=== Assigned task ===
All lines of the following material must be written out exactly as they appear.

=== Material supplied ===
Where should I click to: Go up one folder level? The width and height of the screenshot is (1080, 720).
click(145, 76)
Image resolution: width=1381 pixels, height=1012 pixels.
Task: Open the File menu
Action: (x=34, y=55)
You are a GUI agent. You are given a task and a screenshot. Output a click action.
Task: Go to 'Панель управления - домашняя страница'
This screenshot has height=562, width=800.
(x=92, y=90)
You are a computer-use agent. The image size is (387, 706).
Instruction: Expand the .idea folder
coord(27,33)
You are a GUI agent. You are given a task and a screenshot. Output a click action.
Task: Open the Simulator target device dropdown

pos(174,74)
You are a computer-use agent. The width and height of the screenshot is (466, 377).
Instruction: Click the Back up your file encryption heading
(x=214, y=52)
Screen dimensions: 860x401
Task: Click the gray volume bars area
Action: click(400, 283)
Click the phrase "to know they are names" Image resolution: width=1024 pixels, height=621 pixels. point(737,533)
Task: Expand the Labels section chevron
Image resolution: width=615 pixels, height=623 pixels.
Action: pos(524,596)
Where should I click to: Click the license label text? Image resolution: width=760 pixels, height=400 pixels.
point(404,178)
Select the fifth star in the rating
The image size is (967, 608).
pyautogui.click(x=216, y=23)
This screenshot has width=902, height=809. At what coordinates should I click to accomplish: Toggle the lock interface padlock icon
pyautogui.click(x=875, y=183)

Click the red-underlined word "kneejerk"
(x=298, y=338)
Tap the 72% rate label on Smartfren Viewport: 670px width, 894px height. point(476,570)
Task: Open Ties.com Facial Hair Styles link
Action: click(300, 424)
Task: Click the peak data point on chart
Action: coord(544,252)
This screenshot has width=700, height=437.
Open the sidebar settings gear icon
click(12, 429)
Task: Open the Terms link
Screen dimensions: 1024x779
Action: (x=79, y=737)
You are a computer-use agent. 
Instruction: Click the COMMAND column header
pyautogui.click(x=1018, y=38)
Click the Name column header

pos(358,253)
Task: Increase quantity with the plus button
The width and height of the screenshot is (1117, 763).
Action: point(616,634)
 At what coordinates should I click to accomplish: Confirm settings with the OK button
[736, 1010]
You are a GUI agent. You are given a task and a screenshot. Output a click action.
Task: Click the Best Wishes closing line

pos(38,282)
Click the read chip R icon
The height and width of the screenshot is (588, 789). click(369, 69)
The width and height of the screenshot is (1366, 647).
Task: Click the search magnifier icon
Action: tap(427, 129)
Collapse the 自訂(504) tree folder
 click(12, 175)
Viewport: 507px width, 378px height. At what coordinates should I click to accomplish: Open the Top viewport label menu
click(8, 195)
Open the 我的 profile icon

=== Your response ===
Where should I click to: Go up one folder level? The width and height of the screenshot is (1080, 720).
click(145, 76)
Image resolution: width=1381 pixels, height=1012 pixels.
Task: Open the File menu
Action: (x=34, y=55)
You are a GUI agent. You are given a task and a screenshot. Output a click action.
Task: Go to 'Панель управления - домашняя страница'
This screenshot has height=562, width=800.
(x=92, y=90)
You are a computer-use agent. The image size is (387, 706).
Instruction: Expand the .idea folder
coord(27,33)
You are a GUI agent. You are given a task and a screenshot. Output a click action.
Task: Open the Simulator target device dropdown

pos(174,74)
You are a computer-use agent. The width and height of the screenshot is (466, 377).
Instruction: Click the Back up your file encryption heading
(x=214, y=52)
Screen dimensions: 860x401
Task: Click the gray volume bars area
Action: click(400, 283)
Click the phrase "to know they are names" Image resolution: width=1024 pixels, height=621 pixels. point(737,533)
Task: Expand the Labels section chevron
Image resolution: width=615 pixels, height=623 pixels.
Action: pos(524,596)
Where should I click to: Click the license label text? Image resolution: width=760 pixels, height=400 pixels.
point(404,178)
Select the fifth star in the rating
The image size is (967, 608).
pyautogui.click(x=216, y=23)
This screenshot has width=902, height=809. At what coordinates should I click to accomplish: Toggle the lock interface padlock icon
pyautogui.click(x=875, y=183)

Click the red-underlined word "kneejerk"
(x=298, y=338)
Tap the 72% rate label on Smartfren Viewport: 670px width, 894px height. point(476,570)
Task: Open Ties.com Facial Hair Styles link
Action: click(300, 424)
Task: Click the peak data point on chart
Action: coord(544,252)
This screenshot has width=700, height=437.
Open the sidebar settings gear icon
click(12, 429)
Task: Open the Terms link
Screen dimensions: 1024x779
Action: (x=79, y=737)
You are a computer-use agent. 
Instruction: Click the COMMAND column header
pyautogui.click(x=1018, y=38)
Click the Name column header

pos(358,253)
Task: Increase quantity with the plus button
The width and height of the screenshot is (1117, 763).
Action: point(616,634)
 At what coordinates should I click to accomplish: Confirm settings with the OK button
[736, 1010]
You are a GUI agent. You are given a task and a screenshot. Output a click action.
Task: Click the Best Wishes closing line

pos(38,282)
Click the read chip R icon
The height and width of the screenshot is (588, 789). click(369, 69)
The width and height of the screenshot is (1366, 647).
Task: Click the search magnifier icon
Action: tap(427, 129)
Collapse the 自訂(504) tree folder
 click(12, 175)
Viewport: 507px width, 378px height. At what coordinates should I click to accomplish: Open the Top viewport label menu
click(8, 195)
Open the 我的 profile icon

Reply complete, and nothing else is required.